(Data items)
▼

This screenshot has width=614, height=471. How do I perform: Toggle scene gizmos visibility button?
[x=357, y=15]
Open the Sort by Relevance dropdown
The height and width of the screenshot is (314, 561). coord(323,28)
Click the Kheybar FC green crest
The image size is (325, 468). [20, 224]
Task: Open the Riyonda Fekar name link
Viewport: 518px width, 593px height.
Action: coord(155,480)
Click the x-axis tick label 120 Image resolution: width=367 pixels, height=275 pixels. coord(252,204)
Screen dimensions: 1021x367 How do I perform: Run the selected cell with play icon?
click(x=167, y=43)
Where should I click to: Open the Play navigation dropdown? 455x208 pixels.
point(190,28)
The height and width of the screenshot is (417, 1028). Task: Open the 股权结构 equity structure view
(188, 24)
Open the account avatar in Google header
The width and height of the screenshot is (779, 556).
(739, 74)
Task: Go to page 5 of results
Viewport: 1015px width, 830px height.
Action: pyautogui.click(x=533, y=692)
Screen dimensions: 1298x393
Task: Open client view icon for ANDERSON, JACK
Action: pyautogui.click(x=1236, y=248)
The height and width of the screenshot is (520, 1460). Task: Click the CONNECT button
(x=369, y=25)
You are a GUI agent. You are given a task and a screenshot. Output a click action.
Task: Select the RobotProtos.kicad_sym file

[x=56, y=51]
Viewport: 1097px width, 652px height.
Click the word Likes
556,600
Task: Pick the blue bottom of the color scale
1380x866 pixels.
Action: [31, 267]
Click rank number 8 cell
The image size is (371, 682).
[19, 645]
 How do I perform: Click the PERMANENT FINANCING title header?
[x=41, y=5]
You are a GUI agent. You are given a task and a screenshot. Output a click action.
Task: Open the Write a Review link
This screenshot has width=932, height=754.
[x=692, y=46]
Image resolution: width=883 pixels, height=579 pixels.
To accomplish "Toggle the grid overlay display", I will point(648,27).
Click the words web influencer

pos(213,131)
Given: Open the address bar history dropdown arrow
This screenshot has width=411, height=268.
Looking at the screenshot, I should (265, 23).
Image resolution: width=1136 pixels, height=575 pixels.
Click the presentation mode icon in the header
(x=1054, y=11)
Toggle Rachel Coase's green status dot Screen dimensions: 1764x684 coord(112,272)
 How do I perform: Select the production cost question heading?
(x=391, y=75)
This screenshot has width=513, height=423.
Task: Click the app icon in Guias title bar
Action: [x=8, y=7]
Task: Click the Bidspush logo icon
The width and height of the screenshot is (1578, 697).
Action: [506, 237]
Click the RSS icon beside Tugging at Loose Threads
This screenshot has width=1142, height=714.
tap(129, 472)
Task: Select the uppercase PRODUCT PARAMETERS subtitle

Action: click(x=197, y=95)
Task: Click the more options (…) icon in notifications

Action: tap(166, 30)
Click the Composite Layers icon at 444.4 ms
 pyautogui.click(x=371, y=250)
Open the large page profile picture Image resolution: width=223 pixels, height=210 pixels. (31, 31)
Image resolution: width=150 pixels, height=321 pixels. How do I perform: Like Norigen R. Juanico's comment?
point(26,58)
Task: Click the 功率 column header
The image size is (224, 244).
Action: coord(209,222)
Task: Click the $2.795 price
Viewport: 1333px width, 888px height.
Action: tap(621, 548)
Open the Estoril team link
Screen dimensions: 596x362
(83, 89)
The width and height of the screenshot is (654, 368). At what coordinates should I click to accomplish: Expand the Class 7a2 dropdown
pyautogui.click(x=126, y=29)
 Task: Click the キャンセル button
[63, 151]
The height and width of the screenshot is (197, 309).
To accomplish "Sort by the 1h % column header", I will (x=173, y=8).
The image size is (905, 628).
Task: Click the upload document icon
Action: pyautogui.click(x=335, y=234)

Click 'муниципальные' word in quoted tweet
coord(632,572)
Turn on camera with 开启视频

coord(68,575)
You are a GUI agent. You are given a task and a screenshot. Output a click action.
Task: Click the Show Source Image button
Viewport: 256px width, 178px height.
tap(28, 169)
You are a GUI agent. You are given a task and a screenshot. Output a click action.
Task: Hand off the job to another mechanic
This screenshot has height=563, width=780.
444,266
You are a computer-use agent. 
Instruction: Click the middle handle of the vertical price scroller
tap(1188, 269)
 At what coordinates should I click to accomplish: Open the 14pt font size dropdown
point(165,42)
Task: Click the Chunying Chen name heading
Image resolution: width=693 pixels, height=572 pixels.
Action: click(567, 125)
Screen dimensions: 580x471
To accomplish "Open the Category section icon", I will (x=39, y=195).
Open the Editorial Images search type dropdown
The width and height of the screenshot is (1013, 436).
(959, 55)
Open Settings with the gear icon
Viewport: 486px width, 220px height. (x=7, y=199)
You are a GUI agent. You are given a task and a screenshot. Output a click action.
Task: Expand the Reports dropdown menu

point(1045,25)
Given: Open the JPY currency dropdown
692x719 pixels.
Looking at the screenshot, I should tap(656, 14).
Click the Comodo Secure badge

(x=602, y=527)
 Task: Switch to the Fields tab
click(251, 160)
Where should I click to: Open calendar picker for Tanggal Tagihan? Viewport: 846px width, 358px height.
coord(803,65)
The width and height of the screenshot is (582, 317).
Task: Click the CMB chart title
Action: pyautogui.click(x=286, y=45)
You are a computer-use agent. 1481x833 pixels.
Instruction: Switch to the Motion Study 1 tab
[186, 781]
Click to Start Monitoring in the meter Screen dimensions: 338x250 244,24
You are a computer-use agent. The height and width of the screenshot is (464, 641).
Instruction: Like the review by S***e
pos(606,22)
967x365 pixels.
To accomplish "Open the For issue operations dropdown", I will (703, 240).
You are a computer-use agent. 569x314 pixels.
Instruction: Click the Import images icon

▲

◆ Task goal: Repeat the data above in full, word for word.

◆ Written answer:
This screenshot has width=614, height=471. How do I perform: Toggle scene gizmos visibility button?
[x=357, y=15]
Open the Sort by Relevance dropdown
The height and width of the screenshot is (314, 561). coord(323,28)
Click the Kheybar FC green crest
The image size is (325, 468). [20, 224]
Task: Open the Riyonda Fekar name link
Viewport: 518px width, 593px height.
Action: coord(155,480)
Click the x-axis tick label 120 Image resolution: width=367 pixels, height=275 pixels. coord(252,204)
Screen dimensions: 1021x367 How do I perform: Run the selected cell with play icon?
click(x=167, y=43)
Where should I click to: Open the Play navigation dropdown? 455x208 pixels.
point(190,28)
The height and width of the screenshot is (417, 1028). Task: Open the 股权结构 equity structure view
(188, 24)
Open the account avatar in Google header
The width and height of the screenshot is (779, 556).
(739, 74)
Task: Go to page 5 of results
Viewport: 1015px width, 830px height.
Action: pyautogui.click(x=533, y=692)
Screen dimensions: 1298x393
Task: Open client view icon for ANDERSON, JACK
Action: pyautogui.click(x=1236, y=248)
The height and width of the screenshot is (520, 1460). Task: Click the CONNECT button
(x=369, y=25)
You are a GUI agent. You are given a task and a screenshot. Output a click action.
Task: Select the RobotProtos.kicad_sym file

[x=56, y=51]
Viewport: 1097px width, 652px height.
Click the word Likes
556,600
Task: Pick the blue bottom of the color scale
1380x866 pixels.
Action: [31, 267]
Click rank number 8 cell
The image size is (371, 682).
[19, 645]
 How do I perform: Click the PERMANENT FINANCING title header?
[x=41, y=5]
You are a GUI agent. You are given a task and a screenshot. Output a click action.
Task: Open the Write a Review link
This screenshot has width=932, height=754.
[x=692, y=46]
Image resolution: width=883 pixels, height=579 pixels.
To accomplish "Toggle the grid overlay display", I will point(648,27).
Click the words web influencer

pos(213,131)
Given: Open the address bar history dropdown arrow
This screenshot has width=411, height=268.
Looking at the screenshot, I should (265, 23).
Image resolution: width=1136 pixels, height=575 pixels.
Click the presentation mode icon in the header
(x=1054, y=11)
Toggle Rachel Coase's green status dot Screen dimensions: 1764x684 coord(112,272)
 How do I perform: Select the production cost question heading?
(x=391, y=75)
This screenshot has width=513, height=423.
Task: Click the app icon in Guias title bar
Action: [x=8, y=7]
Task: Click the Bidspush logo icon
The width and height of the screenshot is (1578, 697).
Action: [506, 237]
Click the RSS icon beside Tugging at Loose Threads
This screenshot has width=1142, height=714.
tap(129, 472)
Task: Select the uppercase PRODUCT PARAMETERS subtitle

Action: click(x=197, y=95)
Task: Click the more options (…) icon in notifications

Action: tap(166, 30)
Click the Composite Layers icon at 444.4 ms
 pyautogui.click(x=371, y=250)
Open the large page profile picture Image resolution: width=223 pixels, height=210 pixels. (31, 31)
Image resolution: width=150 pixels, height=321 pixels. How do I perform: Like Norigen R. Juanico's comment?
point(26,58)
Task: Click the 功率 column header
The image size is (224, 244).
Action: coord(209,222)
Task: Click the $2.795 price
Viewport: 1333px width, 888px height.
Action: tap(621, 548)
Open the Estoril team link
Screen dimensions: 596x362
(83, 89)
The width and height of the screenshot is (654, 368). At what coordinates should I click to accomplish: Expand the Class 7a2 dropdown
pyautogui.click(x=126, y=29)
 Task: Click the キャンセル button
[63, 151]
The height and width of the screenshot is (197, 309).
To accomplish "Sort by the 1h % column header", I will (x=173, y=8).
The image size is (905, 628).
Task: Click the upload document icon
Action: pyautogui.click(x=335, y=234)

Click 'муниципальные' word in quoted tweet
coord(632,572)
Turn on camera with 开启视频

coord(68,575)
You are a GUI agent. You are given a task and a screenshot. Output a click action.
Task: Click the Show Source Image button
Viewport: 256px width, 178px height.
tap(28, 169)
You are a GUI agent. You are given a task and a screenshot. Output a click action.
Task: Hand off the job to another mechanic
This screenshot has height=563, width=780.
444,266
You are a computer-use agent. 
Instruction: Click the middle handle of the vertical price scroller
tap(1188, 269)
 At what coordinates should I click to accomplish: Open the 14pt font size dropdown
point(165,42)
Task: Click the Chunying Chen name heading
Image resolution: width=693 pixels, height=572 pixels.
Action: click(567, 125)
Screen dimensions: 580x471
To accomplish "Open the Category section icon", I will (x=39, y=195).
Open the Editorial Images search type dropdown
The width and height of the screenshot is (1013, 436).
(959, 55)
Open Settings with the gear icon
Viewport: 486px width, 220px height. (x=7, y=199)
You are a GUI agent. You are given a task and a screenshot. Output a click action.
Task: Expand the Reports dropdown menu

point(1045,25)
Given: Open the JPY currency dropdown
692x719 pixels.
Looking at the screenshot, I should tap(656, 14).
Click the Comodo Secure badge

(x=602, y=527)
 Task: Switch to the Fields tab
click(251, 160)
Where should I click to: Open calendar picker for Tanggal Tagihan? Viewport: 846px width, 358px height.
coord(803,65)
The width and height of the screenshot is (582, 317).
Task: Click the CMB chart title
Action: pyautogui.click(x=286, y=45)
You are a computer-use agent. 1481x833 pixels.
Instruction: Switch to the Motion Study 1 tab
[186, 781]
Click to Start Monitoring in the meter Screen dimensions: 338x250 244,24
You are a computer-use agent. The height and width of the screenshot is (464, 641).
Instruction: Like the review by S***e
pos(606,22)
967x365 pixels.
To accomplish "Open the For issue operations dropdown", I will (703, 240).
You are a computer-use agent. 569x314 pixels.
Instruction: Click the Import images icon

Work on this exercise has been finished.